Date: Thursday 8 May, 2014
Time: 11.30am - 1pm
Venue: EB.2.04, UWS Parramatta South campus
Professor Greg Noble
Do Migrants Have Sex? Migration, Masculinity and Sexual Emplacement
In reading much scholarship on migration, you might think that the success of migrants in fulfilling the functions of social reproduction – central to immigration policy – was accomplished without recourse to sexual activity. Older research on gender and migration has tended to focus on women’s experience of subordination, domestic violence and the sex industry. Recent work around the ‘sexual turn’ in migration studies reminds us that migrants aren’t just an economic resource or a social problem, but humans with sexual energies (Mai and King, 2009), but the emphasis in this research has been on the experiences of gay migrants and sex trafficking. Ironically there has been an under-exploration of sexuality in relation to heterosexual men’s lives. Emerging from research into Lebanese-Australians’ experiences of settlement, this paper focuses on a case study of a man whose sexual history represents practices of emplacement. It examines what happens to his sexual subjectivity through his engagement with a different kind of modernity and masculinity. It argues that sexuality can be a mediating and pedagogical practice in the negotiation and accomplishment of refashioning a home.

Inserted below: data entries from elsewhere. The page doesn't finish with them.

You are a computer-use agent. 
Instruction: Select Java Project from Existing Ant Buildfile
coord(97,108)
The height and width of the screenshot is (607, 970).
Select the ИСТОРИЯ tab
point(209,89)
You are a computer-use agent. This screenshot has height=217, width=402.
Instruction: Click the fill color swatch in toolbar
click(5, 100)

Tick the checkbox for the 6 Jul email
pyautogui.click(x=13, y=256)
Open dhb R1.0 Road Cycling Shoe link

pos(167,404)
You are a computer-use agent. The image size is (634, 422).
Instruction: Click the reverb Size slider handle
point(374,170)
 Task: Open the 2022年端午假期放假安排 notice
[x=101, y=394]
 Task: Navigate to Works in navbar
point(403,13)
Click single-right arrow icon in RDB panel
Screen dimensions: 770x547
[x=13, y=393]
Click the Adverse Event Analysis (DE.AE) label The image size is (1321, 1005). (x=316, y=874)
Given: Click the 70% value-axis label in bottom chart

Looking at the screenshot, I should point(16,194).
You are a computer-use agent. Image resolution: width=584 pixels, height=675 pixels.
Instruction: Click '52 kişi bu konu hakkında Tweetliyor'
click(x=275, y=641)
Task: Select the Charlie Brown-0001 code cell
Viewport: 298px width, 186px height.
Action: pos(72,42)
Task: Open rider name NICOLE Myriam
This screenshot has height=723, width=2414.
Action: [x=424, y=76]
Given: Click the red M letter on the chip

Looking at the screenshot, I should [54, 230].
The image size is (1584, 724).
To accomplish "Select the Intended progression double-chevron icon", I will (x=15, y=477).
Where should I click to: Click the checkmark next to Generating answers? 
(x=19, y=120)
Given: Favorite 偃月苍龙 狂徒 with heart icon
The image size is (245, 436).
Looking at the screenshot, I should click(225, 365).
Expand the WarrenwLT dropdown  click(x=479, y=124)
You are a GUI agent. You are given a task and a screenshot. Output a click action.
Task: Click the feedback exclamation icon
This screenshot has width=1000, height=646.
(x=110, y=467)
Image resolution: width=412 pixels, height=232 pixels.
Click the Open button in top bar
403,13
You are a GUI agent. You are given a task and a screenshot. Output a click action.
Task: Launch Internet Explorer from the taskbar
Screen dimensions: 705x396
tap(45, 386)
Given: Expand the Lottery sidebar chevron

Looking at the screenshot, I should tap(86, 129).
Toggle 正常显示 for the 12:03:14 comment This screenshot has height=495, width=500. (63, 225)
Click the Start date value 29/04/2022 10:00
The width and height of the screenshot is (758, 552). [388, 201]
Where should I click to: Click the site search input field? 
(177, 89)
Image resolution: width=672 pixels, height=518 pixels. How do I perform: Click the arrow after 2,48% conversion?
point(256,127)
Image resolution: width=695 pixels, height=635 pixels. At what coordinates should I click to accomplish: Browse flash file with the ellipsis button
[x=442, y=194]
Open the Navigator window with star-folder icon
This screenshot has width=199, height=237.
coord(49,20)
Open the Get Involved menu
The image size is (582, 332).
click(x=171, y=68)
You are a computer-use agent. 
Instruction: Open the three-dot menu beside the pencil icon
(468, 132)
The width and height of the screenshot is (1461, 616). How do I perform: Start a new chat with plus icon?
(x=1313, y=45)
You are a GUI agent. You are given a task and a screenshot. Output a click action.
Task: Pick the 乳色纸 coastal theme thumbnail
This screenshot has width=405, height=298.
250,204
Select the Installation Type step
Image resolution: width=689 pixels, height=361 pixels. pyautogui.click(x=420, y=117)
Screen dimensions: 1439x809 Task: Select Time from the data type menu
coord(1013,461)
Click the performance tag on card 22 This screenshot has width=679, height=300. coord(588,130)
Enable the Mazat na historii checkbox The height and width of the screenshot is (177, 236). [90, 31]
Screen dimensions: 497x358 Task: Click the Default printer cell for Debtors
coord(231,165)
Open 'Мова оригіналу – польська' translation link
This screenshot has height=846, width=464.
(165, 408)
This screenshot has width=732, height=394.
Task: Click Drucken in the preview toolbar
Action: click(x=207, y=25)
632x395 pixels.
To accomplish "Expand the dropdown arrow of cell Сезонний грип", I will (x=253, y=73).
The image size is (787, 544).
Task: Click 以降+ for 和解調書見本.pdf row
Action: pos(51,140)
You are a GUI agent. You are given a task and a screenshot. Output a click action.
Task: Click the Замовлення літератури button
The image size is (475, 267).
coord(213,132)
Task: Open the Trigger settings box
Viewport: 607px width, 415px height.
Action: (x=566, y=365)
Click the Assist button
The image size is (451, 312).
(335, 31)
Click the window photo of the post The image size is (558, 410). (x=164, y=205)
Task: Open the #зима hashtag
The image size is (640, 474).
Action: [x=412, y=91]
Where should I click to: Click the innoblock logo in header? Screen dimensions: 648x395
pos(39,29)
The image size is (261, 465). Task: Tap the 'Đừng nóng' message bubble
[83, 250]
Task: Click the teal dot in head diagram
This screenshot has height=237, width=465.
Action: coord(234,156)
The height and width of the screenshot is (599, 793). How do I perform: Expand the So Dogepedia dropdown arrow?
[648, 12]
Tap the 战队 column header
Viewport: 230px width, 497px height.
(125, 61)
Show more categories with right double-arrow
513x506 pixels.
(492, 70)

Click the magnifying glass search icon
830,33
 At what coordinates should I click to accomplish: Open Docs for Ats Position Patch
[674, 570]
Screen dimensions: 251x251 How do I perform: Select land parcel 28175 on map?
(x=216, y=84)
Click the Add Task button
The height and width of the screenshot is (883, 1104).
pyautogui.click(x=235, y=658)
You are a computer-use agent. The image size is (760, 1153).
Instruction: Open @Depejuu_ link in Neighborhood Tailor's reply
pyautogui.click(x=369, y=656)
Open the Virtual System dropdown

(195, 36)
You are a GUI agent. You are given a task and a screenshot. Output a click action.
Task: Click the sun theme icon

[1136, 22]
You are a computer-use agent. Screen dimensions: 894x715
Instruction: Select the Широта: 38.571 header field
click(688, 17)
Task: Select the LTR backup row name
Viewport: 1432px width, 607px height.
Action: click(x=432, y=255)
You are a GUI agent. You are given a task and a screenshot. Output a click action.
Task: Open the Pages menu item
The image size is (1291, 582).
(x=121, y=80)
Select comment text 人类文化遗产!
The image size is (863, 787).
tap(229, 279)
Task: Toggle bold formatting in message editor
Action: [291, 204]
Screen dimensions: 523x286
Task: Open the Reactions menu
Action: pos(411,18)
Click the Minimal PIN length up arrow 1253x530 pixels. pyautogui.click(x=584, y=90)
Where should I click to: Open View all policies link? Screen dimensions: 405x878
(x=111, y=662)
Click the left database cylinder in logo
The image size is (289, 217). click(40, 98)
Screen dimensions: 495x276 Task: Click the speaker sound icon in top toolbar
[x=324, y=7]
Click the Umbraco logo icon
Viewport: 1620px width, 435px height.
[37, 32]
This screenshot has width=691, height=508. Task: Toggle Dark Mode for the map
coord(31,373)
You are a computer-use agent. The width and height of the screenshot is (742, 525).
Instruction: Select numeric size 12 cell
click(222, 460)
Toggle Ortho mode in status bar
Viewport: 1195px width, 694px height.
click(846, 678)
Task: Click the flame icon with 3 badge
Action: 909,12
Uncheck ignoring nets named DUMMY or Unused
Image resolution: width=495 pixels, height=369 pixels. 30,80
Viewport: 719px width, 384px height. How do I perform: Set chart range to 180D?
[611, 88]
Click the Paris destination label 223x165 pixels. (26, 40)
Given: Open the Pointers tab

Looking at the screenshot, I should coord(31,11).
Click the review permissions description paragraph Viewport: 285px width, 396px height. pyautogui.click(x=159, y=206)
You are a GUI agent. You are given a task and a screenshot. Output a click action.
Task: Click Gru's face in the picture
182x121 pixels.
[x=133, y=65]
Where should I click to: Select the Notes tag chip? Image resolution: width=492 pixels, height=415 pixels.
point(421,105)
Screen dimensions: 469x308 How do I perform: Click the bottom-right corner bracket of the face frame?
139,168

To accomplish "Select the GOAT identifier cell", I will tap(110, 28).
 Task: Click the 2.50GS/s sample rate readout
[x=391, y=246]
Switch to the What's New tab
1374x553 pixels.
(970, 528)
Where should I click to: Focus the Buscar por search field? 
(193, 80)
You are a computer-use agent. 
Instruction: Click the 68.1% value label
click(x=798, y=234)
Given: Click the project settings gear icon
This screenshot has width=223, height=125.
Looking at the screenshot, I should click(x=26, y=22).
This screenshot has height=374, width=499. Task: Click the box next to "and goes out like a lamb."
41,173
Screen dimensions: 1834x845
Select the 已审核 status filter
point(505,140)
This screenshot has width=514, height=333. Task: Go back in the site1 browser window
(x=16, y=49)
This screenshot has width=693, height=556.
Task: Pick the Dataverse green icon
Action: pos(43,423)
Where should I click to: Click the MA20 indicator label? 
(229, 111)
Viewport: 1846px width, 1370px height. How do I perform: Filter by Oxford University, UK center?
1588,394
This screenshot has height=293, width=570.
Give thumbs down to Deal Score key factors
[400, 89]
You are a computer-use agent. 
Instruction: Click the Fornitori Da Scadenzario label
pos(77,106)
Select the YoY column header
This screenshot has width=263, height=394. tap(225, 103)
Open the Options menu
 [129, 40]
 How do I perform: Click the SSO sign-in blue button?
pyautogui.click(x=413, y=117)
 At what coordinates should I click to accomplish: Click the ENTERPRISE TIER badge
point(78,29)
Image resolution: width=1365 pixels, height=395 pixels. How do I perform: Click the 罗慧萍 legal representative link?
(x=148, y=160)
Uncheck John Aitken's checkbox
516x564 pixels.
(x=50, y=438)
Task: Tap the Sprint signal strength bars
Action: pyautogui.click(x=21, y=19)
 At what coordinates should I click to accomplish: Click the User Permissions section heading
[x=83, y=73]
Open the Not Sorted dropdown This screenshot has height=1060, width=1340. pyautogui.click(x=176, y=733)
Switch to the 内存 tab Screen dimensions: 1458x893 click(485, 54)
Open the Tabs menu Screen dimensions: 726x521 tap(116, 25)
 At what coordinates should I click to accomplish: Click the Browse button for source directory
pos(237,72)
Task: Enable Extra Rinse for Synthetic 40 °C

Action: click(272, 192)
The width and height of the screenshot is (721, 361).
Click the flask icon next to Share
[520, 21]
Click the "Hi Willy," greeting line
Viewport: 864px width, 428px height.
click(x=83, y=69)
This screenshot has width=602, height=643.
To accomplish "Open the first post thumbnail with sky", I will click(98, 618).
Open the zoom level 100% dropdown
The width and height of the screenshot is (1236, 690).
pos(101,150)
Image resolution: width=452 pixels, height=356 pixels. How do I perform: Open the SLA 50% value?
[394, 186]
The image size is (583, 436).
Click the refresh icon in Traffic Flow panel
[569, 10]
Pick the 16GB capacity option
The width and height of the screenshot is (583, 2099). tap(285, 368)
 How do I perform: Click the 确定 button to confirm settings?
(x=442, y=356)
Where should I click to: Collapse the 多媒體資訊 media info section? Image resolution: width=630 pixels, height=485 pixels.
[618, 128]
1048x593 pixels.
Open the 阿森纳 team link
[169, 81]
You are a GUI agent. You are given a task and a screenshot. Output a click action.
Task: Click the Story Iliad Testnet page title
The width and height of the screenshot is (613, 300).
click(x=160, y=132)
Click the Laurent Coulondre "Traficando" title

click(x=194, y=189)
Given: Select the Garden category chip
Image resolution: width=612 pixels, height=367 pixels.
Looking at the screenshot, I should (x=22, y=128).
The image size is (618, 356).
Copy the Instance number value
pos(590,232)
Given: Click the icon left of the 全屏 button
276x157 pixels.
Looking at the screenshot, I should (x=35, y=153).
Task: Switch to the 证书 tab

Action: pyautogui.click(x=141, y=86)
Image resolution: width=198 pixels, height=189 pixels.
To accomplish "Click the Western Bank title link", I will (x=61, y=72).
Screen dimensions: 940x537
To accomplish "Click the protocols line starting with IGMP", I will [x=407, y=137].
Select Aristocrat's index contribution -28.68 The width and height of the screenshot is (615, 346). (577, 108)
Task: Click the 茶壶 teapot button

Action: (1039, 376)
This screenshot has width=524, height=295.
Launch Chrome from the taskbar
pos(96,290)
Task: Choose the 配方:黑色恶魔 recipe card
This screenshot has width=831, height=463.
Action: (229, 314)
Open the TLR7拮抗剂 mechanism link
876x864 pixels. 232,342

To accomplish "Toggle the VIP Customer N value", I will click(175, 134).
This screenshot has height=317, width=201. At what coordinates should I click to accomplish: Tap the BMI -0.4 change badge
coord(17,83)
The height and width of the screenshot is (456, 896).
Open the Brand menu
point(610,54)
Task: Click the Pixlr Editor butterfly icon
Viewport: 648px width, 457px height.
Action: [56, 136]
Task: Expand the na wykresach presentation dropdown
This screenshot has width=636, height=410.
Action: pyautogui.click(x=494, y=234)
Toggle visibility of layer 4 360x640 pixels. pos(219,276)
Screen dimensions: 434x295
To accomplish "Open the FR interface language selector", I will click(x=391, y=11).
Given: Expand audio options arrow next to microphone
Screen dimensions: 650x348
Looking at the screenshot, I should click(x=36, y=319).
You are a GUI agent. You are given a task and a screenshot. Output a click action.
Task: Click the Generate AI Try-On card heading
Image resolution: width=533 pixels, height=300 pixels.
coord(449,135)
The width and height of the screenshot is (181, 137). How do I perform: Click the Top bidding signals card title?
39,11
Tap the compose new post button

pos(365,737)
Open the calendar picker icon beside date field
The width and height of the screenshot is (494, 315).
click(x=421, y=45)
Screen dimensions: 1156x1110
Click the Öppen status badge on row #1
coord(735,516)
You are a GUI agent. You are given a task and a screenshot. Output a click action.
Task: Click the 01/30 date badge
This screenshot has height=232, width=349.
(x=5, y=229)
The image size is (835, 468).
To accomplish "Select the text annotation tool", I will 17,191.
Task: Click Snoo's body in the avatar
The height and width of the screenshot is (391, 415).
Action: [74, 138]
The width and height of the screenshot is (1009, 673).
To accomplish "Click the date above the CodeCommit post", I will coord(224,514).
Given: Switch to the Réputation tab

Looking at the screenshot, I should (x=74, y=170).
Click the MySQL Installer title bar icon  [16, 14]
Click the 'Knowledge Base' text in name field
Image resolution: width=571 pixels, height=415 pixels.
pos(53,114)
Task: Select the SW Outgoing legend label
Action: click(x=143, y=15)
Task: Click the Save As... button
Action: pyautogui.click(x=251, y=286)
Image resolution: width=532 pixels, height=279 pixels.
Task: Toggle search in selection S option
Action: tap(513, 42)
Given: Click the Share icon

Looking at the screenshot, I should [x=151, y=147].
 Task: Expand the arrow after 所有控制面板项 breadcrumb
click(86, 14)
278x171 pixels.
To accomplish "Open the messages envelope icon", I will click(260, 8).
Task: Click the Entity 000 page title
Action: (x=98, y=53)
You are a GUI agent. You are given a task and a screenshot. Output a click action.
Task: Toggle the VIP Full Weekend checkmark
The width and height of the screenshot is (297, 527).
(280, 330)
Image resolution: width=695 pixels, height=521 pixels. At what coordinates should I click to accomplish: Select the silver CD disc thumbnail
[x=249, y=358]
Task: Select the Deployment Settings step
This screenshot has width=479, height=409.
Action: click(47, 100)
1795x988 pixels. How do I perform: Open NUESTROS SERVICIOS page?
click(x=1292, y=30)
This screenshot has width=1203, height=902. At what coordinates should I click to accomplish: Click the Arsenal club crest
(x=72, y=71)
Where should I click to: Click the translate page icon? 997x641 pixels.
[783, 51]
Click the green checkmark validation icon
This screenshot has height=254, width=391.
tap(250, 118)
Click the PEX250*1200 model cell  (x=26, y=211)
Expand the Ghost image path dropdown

Greg Noble is Professor at the Institute for Culture and Society, UWS. He has been involved in research in multiculturalism for over 25 years, with a special interest in the relations between youth and ethnicity; everyday racism and conviviality; material culture and embodiment; and multicultural education … but is a little surprised to find himself writing about migrants and sex. He is the co-author or editor of several books, the most recent being Disposed to Learn (Bloomsbury, 2013) and On Being Lebanese in Australia (Lebanese American University Press, 2010).